Texto fornecido>
•••••

Quinta, 9 de Maio de 2024 Adrego & Associados – Consultores de Gestão

Falha no Orçamento de Estado cria vazio nas medidas fiscais

Governo não clarificou aplicação no tempo das leis fiscais do Orçamento de 2010 antes da sua entrada em vigor.

É a “trapalhada” no Orçamento de Estado de 2010. Fiscalistas e constitucionalistas defendem que a aplicação da Lei do Orçamento terá de ser clarificada, pois algumas das medidas fiscais aí previstas não se aplicam antes da sua entrada em vigor, a 29 de Abril. Isto porque, o Governo afastou os efeitos a 1 de Janeiro das leis fiscais s, mas não acautelou normas transitórias para clarificar a aplicação no tempo das novas medidas. Em causa está, por exemplo, os bónus dos gestores da banca que escapam, tudo indica, à nova taxa nos primeiros quatro meses do ano.

O Ministério das Finanças confirmou ao Diário Económico que até à entrada em vigor do Orçamento, entre 1 de Janeiro e 28 de Abril, se aplicam as regras do OE/2009. Mas neste período não poderão ser aplicadas quase nenhumas das alterações fiscais previstas para 2010, ao contrário do que aconteceu anos anteriores em que o Orçamento de Estado foi publicado mais tarde, como o de 2000, mas que referia expressamente no documento a produção de efeitos ao início do ano.

“A produção de efeitos resulta da conjugação do disposto nos artigos. 4º e 41º da Lei de Enquadramento Orçamental (LEO)”, avançou fonte oficial das Finanças, em resposta sobre qual o direito que se aplica às situações financeiras, incluindo as fiscais, até à entrada em vigor do Orçamento, a 29 de Abril. Em causa está, segundo as Finanças, a possibilidade de prorrogação do Orçamento do ano anterior, quer quanto às receitas a cobrar, quer via duodécimos em relação às despesas, quando o novo instrumento de gestão anual do País não tenha sido oportunamente aprovado.

O fiscalista Diogo Ortigão Ramos diz a este respeito que “do ponto de vista financeiro (que não fiscal) a vigência do OE de 2009 foi prorrogada até 28 de Abril de 2010″.

•••••

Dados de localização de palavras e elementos

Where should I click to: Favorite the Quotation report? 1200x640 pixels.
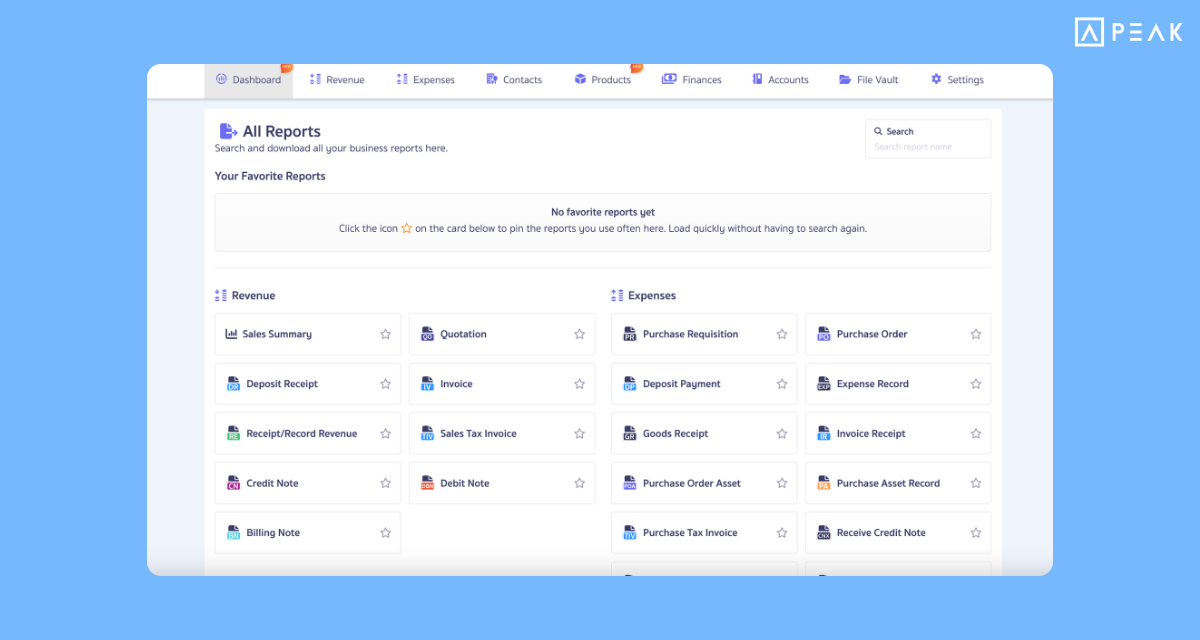(x=579, y=334)
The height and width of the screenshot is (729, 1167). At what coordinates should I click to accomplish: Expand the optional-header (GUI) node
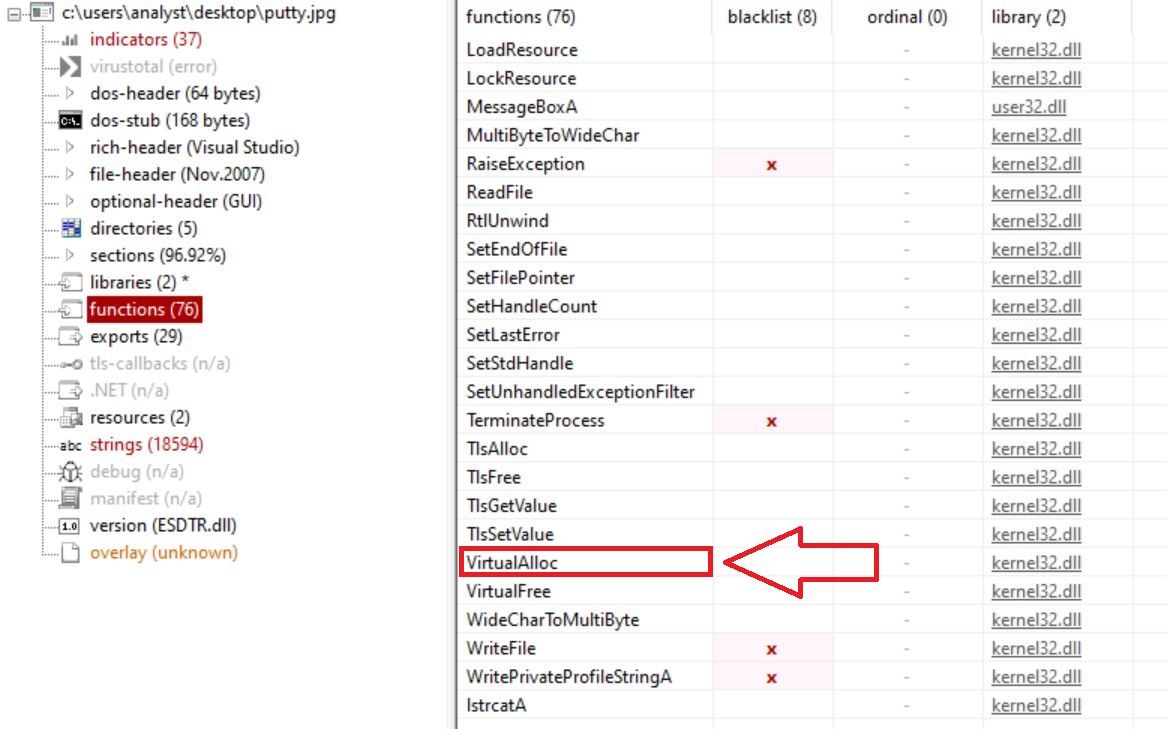click(70, 202)
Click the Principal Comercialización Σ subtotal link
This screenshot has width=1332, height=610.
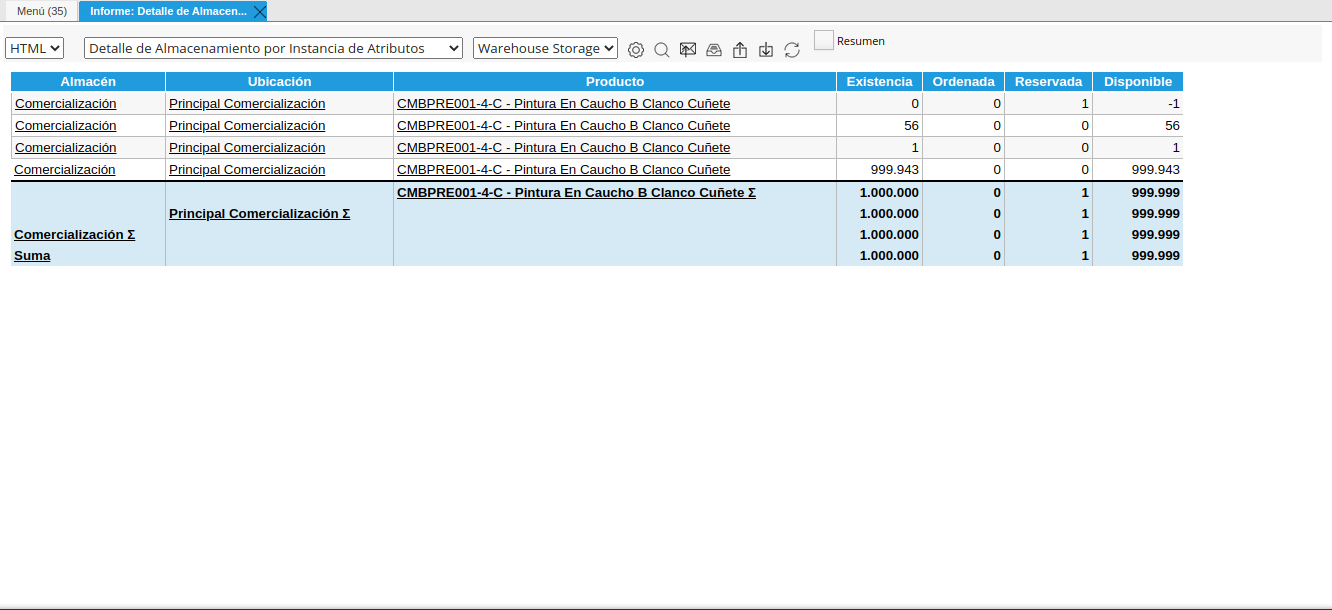[x=259, y=213]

•••••

O que se pede> Reescreva de forma mais breve o parágrafo do texto sobre o Orçamento de Estado de 2010 que começa por “O Ministério das Finanças confirmou”, mantendo os factos principais. Os itens não têm relação com o texto.

Resolução do exercício> O Ministério das Finanças confirmou ao Diário Económico que, entre 1 de Janeiro e 28 de Abril, vigoram as regras do OE/2009. Por isso, quase nenhuma das alterações fiscais previstas para 2010 pode ser aplicada nesse período. Em anos anteriores com Orçamento publicado tarde, como o de 2000, o documento previa expressamente a produção de efeitos desde o início do ano.